SPOILER ALERT: This post will discuss the end of this movie including its essential twist and various plot points, so if you have not yet seen the remarkable film, please see it before reading.

Get Out illustrates the struggle of African Americans in current society in a myriad of ways, from blatant racism to nuanced – yet significant – indications of discriminatory bias. Chris, the main character and a black man, is dating Rose, a white female with a completely white family, and Rose decides to bring Chris home for the weekend to finally meet her family. They drive together to Rose’s family’s isolated home where Chris feels the underlying racist tension from the beginning. Ultimately, Chris figures out that he is the victim of a plot by the family to use Rose or her brother to bring African Americans to the house so that their consciousness can be reduced to the “sunken place” and replaced with a dying white person’s consciousness. Although this plot itself does not focus on policing of African Americans, two key scenes do.

First, on the way to Rose’s house, Chris and Rose hit a deer and end up confronting a police officer. Even though Chris has obviously not committed any crime or any wrongdoing, the police officer still asks for his identification as if he had. Chris reluctantly begins to comply with the officer’s request but Rose interjects and defends the blatantly unjust practice. This scene shows bias toward African Americans in two ways. To the audience, the officer’s request for identification is ridiculous and demonstrates a bias toward Chris that he is suspicious only because of his race. By portraying the officer as nonchalant in asking for the identification, the film critiques the normalcy that such a practice holds – it has become common to suspect an African American of wrongdoing simply because of race. Rose’s argument for Chris shows a subtler bias: she only interjects to avoid a paper trail connecting the two as she plans to carry out the family’s plot seamlessly. This heinous intention serves to warn the audience to not take a white person’s actions at consequential value because his/her intentions could be ill-intentioned.

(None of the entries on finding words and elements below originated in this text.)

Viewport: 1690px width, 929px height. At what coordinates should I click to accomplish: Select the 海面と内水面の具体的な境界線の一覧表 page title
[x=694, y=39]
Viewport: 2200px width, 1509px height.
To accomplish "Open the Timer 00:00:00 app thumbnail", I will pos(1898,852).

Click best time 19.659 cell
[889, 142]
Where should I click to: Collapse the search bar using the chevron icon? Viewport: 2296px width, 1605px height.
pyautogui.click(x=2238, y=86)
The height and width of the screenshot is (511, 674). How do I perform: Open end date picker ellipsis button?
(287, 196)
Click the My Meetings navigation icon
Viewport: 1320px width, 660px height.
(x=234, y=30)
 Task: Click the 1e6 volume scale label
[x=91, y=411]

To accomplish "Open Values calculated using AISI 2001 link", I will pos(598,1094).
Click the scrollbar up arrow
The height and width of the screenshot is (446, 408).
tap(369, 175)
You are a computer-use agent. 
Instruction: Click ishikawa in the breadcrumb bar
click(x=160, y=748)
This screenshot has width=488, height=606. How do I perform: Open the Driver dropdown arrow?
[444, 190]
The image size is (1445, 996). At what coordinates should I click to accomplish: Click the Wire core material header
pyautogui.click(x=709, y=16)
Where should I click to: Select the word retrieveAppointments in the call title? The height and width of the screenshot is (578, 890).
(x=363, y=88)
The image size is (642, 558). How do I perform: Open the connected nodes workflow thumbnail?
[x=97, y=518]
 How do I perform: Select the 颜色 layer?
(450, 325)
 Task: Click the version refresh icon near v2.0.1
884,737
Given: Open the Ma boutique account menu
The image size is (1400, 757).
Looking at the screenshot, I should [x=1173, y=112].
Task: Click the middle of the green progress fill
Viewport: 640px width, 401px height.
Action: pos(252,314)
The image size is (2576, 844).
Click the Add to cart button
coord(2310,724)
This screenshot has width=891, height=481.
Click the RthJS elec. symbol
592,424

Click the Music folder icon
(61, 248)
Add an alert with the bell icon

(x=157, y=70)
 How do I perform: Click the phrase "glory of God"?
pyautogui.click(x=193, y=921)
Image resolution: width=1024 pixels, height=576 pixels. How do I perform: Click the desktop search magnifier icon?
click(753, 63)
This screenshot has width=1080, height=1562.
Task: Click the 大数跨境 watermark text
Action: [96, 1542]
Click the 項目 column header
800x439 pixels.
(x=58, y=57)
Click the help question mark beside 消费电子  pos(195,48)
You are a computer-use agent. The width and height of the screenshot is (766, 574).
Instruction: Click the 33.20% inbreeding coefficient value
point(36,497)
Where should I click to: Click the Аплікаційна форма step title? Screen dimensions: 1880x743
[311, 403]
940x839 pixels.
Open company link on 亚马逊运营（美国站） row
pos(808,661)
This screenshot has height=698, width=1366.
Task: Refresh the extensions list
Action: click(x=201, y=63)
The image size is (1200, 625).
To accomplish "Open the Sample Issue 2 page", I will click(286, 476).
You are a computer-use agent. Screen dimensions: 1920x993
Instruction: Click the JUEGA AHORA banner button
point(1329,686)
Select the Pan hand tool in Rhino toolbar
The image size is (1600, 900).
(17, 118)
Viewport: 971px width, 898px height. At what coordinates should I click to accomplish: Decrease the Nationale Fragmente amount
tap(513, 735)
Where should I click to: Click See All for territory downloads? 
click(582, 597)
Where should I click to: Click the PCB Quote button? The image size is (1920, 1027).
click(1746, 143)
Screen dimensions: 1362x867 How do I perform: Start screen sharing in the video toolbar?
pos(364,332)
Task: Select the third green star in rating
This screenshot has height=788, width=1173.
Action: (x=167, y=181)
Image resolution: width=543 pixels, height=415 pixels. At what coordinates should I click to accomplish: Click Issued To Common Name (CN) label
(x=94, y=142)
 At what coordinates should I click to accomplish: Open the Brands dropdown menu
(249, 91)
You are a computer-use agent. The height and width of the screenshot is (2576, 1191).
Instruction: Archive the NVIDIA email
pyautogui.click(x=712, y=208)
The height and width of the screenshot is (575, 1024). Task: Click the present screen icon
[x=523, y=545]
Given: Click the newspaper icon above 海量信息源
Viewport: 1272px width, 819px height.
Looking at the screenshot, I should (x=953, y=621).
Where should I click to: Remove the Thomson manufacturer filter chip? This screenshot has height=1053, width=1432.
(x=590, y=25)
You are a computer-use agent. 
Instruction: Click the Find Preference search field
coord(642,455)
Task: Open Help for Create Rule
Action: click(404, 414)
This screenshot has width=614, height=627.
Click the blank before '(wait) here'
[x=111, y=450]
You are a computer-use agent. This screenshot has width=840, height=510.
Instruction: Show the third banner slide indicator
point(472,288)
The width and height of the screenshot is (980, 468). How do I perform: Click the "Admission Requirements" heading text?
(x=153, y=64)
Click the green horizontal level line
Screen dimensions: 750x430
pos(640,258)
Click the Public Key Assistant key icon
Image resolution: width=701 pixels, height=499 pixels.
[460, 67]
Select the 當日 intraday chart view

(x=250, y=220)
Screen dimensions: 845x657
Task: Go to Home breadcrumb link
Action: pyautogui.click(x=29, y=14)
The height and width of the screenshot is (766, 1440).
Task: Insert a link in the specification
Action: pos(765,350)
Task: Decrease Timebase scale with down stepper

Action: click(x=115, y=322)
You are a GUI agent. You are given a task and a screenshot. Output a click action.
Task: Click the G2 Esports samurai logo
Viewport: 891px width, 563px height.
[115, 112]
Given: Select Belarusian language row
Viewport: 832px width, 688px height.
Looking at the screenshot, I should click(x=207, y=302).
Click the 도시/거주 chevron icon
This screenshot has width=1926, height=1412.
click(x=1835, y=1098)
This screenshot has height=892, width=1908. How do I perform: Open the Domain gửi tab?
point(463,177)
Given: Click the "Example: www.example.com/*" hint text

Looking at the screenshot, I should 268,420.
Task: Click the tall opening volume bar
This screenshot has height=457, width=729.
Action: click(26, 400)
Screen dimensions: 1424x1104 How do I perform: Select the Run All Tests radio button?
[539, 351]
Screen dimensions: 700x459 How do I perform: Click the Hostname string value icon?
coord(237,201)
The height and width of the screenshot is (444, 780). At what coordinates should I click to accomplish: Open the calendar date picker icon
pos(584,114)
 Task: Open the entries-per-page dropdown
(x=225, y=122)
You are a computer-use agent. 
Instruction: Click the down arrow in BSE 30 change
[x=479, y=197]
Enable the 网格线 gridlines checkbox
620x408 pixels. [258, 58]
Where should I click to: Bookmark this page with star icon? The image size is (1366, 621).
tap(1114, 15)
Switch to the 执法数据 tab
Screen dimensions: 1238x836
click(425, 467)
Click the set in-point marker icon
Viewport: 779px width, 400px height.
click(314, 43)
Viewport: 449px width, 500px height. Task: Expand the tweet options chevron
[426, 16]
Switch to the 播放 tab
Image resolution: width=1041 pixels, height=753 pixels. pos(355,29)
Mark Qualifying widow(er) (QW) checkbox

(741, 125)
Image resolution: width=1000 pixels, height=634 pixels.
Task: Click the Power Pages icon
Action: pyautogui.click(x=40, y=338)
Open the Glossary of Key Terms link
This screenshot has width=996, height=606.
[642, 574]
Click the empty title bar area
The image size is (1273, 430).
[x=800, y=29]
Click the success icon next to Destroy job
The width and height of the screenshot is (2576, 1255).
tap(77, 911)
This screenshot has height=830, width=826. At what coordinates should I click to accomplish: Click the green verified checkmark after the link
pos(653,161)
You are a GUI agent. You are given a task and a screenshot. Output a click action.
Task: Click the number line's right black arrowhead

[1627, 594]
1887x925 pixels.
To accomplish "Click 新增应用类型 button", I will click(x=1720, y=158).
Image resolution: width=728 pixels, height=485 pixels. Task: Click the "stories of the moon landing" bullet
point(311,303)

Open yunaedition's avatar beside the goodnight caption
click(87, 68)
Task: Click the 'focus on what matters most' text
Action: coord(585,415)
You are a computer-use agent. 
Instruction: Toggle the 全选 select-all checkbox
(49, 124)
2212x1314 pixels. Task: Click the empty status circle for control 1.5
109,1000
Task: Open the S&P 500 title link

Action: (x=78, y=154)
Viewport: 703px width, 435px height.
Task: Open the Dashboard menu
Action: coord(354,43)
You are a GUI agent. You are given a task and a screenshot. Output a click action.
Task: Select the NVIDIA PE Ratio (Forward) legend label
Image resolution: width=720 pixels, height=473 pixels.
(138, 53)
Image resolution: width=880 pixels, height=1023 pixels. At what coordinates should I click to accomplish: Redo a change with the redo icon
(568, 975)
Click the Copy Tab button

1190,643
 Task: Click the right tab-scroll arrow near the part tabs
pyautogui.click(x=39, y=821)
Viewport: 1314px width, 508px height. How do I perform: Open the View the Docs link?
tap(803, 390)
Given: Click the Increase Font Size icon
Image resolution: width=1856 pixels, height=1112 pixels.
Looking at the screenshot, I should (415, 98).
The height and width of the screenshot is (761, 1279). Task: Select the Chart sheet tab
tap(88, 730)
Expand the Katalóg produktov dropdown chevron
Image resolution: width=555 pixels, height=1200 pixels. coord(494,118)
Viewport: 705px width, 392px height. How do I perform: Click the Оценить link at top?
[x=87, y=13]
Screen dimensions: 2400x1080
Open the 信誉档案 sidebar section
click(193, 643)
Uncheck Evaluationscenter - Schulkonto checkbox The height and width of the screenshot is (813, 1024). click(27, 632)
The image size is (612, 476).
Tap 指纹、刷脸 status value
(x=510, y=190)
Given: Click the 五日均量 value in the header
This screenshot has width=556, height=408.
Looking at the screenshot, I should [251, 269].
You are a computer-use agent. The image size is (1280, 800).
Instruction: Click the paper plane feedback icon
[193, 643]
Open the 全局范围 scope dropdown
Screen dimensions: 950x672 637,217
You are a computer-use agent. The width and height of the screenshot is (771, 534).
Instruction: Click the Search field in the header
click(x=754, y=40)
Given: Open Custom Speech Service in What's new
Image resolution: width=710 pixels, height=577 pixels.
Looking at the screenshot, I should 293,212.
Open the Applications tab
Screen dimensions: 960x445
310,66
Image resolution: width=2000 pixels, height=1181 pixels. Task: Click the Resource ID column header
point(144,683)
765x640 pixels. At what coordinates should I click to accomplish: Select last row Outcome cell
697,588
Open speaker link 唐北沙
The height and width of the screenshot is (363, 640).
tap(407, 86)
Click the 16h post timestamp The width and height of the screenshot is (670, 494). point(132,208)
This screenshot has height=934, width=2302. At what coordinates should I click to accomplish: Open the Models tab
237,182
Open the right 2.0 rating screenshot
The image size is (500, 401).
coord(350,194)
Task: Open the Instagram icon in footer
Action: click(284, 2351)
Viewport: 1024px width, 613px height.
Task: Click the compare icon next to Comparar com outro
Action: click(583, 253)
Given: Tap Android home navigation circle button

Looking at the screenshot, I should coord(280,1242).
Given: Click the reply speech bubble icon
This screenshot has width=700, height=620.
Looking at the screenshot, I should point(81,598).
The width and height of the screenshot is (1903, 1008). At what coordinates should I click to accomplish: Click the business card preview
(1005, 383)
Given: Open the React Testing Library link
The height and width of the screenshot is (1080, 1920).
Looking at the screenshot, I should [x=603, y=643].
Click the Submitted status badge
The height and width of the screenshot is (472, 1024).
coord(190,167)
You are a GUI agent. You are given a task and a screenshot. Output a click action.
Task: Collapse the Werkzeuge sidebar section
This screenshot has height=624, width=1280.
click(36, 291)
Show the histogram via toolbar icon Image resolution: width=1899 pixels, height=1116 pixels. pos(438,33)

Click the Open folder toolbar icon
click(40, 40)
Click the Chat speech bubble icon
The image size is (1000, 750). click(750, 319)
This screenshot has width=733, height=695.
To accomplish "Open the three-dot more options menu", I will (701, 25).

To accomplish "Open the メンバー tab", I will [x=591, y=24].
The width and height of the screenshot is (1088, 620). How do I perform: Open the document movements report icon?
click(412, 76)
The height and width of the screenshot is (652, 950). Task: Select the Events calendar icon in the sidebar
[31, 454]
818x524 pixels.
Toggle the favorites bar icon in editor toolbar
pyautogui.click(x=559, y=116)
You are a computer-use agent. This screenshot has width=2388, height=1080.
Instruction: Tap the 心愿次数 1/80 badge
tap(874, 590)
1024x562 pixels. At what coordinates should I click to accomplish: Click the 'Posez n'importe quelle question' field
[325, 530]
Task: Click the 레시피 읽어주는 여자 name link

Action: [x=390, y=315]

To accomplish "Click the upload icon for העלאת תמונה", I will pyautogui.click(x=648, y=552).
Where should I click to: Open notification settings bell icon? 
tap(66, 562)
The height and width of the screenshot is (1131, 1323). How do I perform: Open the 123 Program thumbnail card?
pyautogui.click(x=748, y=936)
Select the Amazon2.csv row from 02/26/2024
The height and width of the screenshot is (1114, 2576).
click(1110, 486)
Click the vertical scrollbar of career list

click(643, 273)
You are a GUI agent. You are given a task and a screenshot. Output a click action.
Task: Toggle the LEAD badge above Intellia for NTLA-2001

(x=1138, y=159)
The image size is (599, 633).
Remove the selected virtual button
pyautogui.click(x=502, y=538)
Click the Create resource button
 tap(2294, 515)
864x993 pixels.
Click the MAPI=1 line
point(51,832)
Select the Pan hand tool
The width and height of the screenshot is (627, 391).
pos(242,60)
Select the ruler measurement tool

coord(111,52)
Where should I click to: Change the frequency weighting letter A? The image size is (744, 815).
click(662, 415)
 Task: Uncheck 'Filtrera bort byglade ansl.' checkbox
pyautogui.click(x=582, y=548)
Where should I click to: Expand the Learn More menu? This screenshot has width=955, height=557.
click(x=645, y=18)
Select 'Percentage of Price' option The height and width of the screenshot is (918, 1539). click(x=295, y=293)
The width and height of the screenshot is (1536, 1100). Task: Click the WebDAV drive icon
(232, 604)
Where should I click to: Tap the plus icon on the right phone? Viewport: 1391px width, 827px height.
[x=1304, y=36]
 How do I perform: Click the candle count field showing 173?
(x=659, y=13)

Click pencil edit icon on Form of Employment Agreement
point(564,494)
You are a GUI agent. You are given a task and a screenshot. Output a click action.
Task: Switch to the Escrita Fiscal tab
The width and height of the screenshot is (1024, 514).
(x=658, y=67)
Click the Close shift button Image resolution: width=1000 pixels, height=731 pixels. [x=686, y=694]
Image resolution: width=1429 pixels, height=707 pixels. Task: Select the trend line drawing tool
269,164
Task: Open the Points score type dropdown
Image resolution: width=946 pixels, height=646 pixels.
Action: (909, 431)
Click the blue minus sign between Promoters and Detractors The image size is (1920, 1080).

Second, at the end of the movie, a police car arrives as Chris has escaped from the house and has killed the entire family except for Rose. Rose had a gun but Chris overpowered her, took it, and proceeded to nearly strangle her with the gun by his side. The police car arrives as Chris lies on top of Rose and blood is everywhere, and Chris immediately stands and puts his hand up while Rose hoarsely pleads for the officer’s help. Even though the officer ended up being Chris’s friend rescuing him, the audience still believes that Chris will be arrested for attempting to murder Rose. This belief demonstrates bias by showing that even when Rose was the clear oppressor and Chris merely acting to save his own life, the police officer would much more likely believe Rose’s story to Chris’s. Presumably, the officer would not even investigate the house to find evidence to attempt to prove Chris’s truthful story. If the bias did not exist, the two stories would be held at equal weight and an honest, impartial investigation would ensue. Had that been a real officer to end Get Out, such would not have likely been the case.